• Exercise requirements
Starting from the line containing "Where should I", give again every line through the end of the entries, word for word. Pictures stay out of the copy.

[Excerpts from a dataset]

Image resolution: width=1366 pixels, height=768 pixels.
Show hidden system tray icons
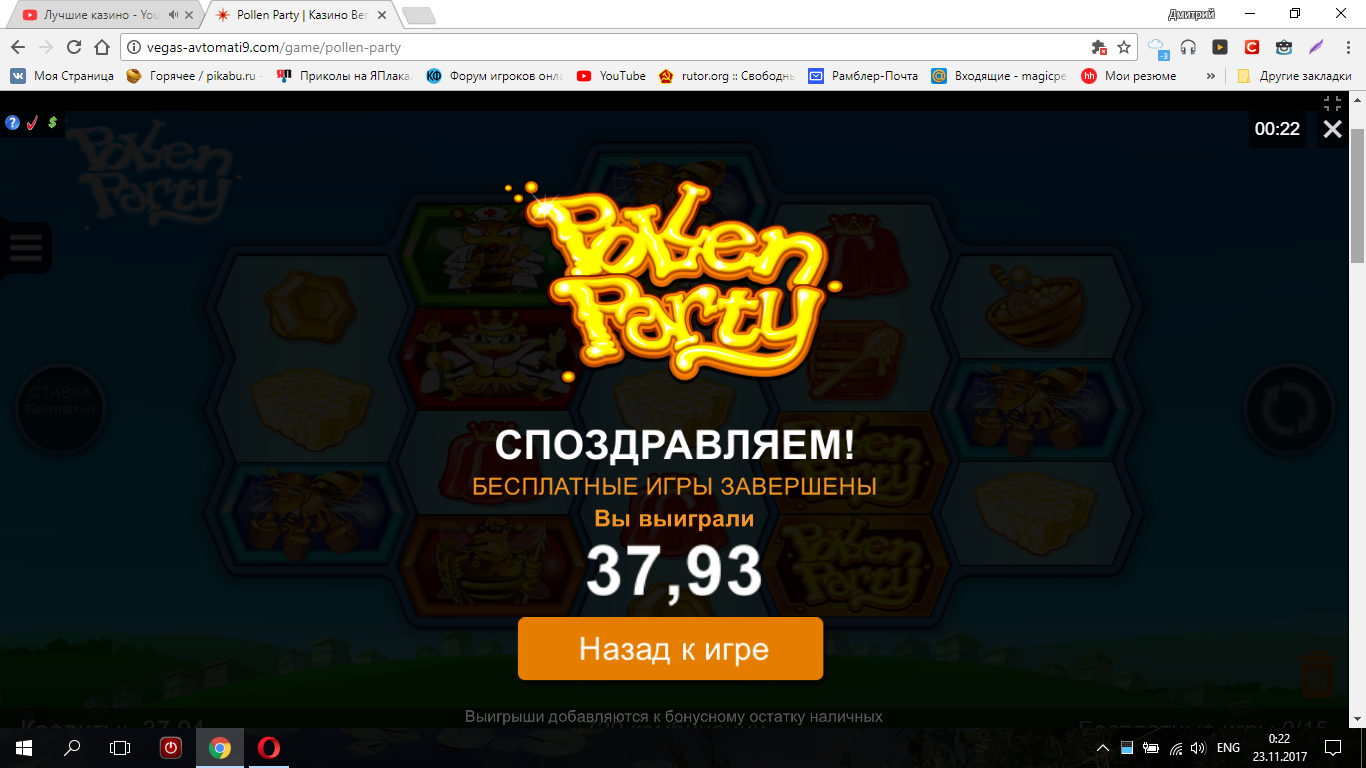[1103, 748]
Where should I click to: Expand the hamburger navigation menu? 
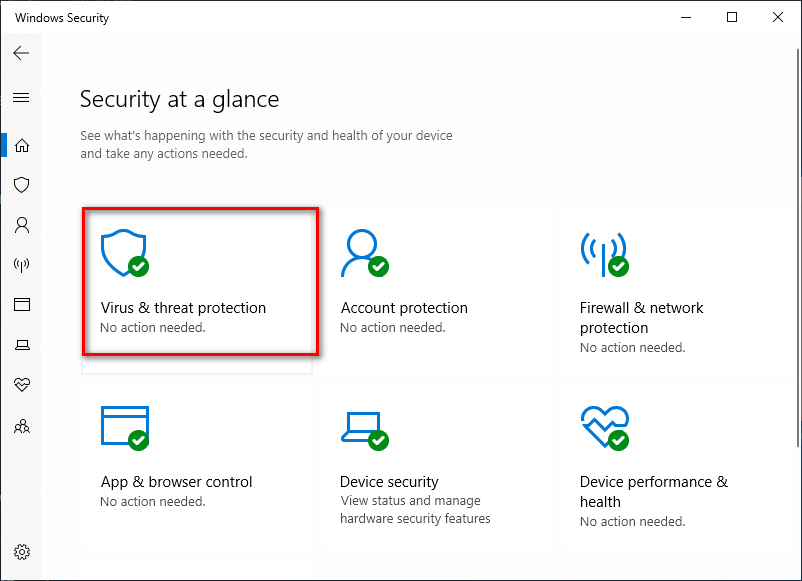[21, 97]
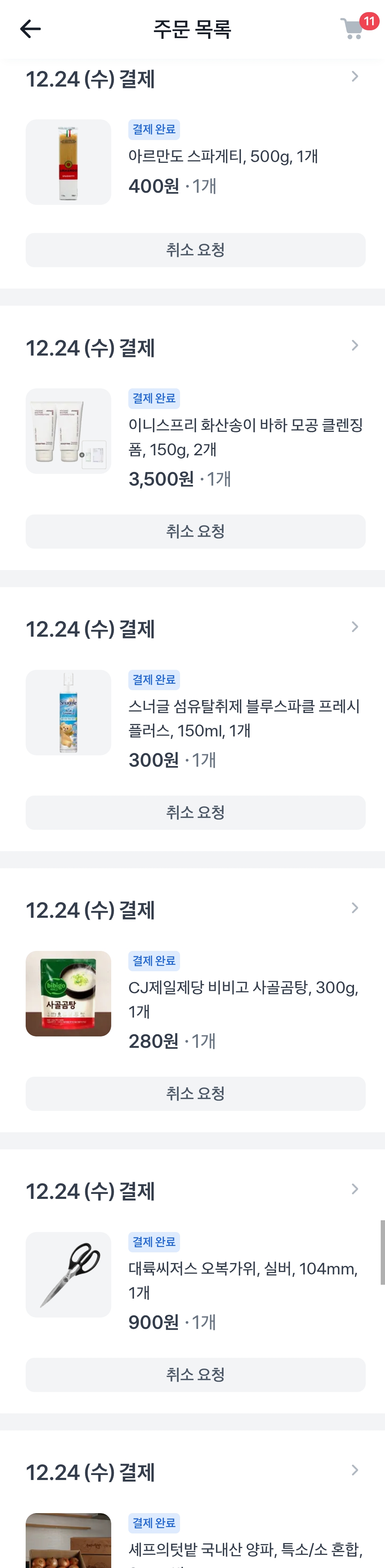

• Task result
Where should I click to: Expand the hamburger navigation menu? 
[21, 97]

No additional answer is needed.